** Exercise directions **
Where the listing below reaches the line containing "Open the Kontaktai menu item", start writing out lines exactly, and stop once the line containing "Task: Click the 9:02" has been written.

** Given records **
>>>
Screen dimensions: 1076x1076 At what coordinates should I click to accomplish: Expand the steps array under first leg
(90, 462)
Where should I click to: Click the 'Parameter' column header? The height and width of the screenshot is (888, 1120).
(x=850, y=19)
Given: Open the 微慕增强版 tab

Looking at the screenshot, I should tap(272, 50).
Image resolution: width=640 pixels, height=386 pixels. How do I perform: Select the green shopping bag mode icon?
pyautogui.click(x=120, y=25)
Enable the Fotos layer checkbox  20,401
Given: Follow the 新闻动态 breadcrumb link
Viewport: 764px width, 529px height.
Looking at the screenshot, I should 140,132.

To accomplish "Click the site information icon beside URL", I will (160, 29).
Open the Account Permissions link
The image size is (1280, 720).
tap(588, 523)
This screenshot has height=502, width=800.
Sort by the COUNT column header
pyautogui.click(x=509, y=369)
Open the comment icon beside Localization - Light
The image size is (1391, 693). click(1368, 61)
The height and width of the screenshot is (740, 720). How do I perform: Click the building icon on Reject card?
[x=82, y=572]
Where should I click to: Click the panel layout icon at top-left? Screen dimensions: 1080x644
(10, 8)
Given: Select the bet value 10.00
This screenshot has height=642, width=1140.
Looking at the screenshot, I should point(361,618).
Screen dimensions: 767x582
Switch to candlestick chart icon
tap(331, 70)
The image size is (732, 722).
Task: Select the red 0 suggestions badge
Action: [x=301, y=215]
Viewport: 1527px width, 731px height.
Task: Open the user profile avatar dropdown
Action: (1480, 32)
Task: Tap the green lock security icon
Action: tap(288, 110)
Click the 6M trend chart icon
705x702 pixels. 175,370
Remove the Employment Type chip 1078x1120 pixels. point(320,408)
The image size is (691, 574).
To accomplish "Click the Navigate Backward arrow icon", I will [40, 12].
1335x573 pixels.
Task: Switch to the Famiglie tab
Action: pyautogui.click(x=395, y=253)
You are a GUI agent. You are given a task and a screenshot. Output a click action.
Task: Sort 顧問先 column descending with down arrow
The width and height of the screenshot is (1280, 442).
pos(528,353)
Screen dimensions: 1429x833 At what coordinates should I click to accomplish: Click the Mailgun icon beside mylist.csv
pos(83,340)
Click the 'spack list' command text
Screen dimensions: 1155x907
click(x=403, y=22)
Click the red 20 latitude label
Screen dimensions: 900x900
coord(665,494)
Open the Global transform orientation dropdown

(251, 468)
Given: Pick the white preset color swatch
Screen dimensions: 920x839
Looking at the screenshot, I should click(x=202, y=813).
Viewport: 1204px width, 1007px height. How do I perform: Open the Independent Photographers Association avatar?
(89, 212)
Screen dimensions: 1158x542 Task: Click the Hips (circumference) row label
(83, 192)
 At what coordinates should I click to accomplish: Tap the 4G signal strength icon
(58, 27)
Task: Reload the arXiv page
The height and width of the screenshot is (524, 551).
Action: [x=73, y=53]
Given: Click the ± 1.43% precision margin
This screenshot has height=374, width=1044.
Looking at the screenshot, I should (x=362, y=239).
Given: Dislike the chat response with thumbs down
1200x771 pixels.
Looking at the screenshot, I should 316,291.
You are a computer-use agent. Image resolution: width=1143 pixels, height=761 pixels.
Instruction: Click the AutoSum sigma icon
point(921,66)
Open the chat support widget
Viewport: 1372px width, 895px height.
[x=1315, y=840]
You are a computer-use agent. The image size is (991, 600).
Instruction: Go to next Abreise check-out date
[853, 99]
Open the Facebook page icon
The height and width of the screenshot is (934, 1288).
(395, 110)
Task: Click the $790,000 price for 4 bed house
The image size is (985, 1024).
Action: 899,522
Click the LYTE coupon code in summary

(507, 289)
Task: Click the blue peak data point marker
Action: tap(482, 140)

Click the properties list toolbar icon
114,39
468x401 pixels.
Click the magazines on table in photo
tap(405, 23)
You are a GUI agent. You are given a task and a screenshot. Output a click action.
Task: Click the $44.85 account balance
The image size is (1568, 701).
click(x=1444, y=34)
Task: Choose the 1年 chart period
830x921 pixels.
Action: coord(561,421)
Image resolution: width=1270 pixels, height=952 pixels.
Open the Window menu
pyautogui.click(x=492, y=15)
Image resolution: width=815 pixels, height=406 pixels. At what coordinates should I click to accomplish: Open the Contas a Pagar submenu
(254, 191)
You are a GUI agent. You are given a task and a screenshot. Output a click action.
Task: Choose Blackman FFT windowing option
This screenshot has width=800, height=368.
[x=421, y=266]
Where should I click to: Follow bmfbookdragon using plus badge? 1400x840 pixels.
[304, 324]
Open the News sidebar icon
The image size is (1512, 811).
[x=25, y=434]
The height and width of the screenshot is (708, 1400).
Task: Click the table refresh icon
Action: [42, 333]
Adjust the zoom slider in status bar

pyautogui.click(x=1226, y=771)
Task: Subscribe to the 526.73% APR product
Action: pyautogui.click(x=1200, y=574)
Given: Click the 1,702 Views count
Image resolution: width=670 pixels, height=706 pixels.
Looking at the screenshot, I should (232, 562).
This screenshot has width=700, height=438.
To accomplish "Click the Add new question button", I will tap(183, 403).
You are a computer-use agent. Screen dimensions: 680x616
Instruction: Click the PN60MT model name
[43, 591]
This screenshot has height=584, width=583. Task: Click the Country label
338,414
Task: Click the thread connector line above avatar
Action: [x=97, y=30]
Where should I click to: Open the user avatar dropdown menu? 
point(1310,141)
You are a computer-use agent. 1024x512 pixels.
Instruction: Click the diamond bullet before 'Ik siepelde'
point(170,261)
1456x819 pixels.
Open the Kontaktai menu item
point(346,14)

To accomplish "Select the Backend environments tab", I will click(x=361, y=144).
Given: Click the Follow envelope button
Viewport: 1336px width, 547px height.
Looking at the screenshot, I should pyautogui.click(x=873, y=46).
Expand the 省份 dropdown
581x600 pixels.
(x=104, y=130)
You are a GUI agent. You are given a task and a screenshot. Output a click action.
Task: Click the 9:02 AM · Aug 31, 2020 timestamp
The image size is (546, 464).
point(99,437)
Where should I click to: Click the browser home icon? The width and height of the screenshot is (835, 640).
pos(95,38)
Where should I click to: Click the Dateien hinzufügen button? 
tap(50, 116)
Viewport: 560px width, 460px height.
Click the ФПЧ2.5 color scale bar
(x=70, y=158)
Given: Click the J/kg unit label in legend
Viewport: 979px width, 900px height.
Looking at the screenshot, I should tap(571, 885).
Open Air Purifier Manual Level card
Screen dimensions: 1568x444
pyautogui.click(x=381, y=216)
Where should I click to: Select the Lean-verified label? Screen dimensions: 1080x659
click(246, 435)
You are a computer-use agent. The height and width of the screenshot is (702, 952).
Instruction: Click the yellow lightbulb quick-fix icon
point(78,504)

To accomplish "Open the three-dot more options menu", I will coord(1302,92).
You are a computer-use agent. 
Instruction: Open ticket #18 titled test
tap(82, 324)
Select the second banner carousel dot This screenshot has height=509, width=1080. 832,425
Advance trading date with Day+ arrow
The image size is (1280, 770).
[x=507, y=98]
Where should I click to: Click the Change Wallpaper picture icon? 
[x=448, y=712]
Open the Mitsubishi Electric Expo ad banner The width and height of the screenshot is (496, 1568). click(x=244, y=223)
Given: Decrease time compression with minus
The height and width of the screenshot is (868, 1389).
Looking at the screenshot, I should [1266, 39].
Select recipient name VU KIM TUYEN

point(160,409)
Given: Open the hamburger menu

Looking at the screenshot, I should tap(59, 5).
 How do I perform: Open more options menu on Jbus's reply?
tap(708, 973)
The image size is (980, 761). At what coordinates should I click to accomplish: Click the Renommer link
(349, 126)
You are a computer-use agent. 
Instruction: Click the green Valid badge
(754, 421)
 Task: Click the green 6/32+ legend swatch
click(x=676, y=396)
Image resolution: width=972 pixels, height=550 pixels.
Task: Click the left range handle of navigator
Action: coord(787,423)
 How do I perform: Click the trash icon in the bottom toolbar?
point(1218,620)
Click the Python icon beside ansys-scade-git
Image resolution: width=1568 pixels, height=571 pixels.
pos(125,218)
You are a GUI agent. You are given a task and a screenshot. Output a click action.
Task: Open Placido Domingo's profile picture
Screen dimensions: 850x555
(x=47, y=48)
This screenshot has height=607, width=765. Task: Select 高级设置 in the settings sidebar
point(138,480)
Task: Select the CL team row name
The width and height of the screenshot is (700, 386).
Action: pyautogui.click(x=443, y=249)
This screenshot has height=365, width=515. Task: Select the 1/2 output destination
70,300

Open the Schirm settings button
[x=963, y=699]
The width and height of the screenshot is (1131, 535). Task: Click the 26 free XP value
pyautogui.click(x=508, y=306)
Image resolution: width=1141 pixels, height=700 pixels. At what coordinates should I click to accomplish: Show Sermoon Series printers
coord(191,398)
<<<
** Written solution **
Open the Kontaktai menu item
point(346,14)

To accomplish "Select the Backend environments tab", I will click(x=361, y=144).
Given: Click the Follow envelope button
Viewport: 1336px width, 547px height.
Looking at the screenshot, I should pyautogui.click(x=873, y=46).
Expand the 省份 dropdown
581x600 pixels.
(x=104, y=130)
You are a GUI agent. You are given a task and a screenshot. Output a click action.
Task: Click the 9:02 AM · Aug 31, 2020 timestamp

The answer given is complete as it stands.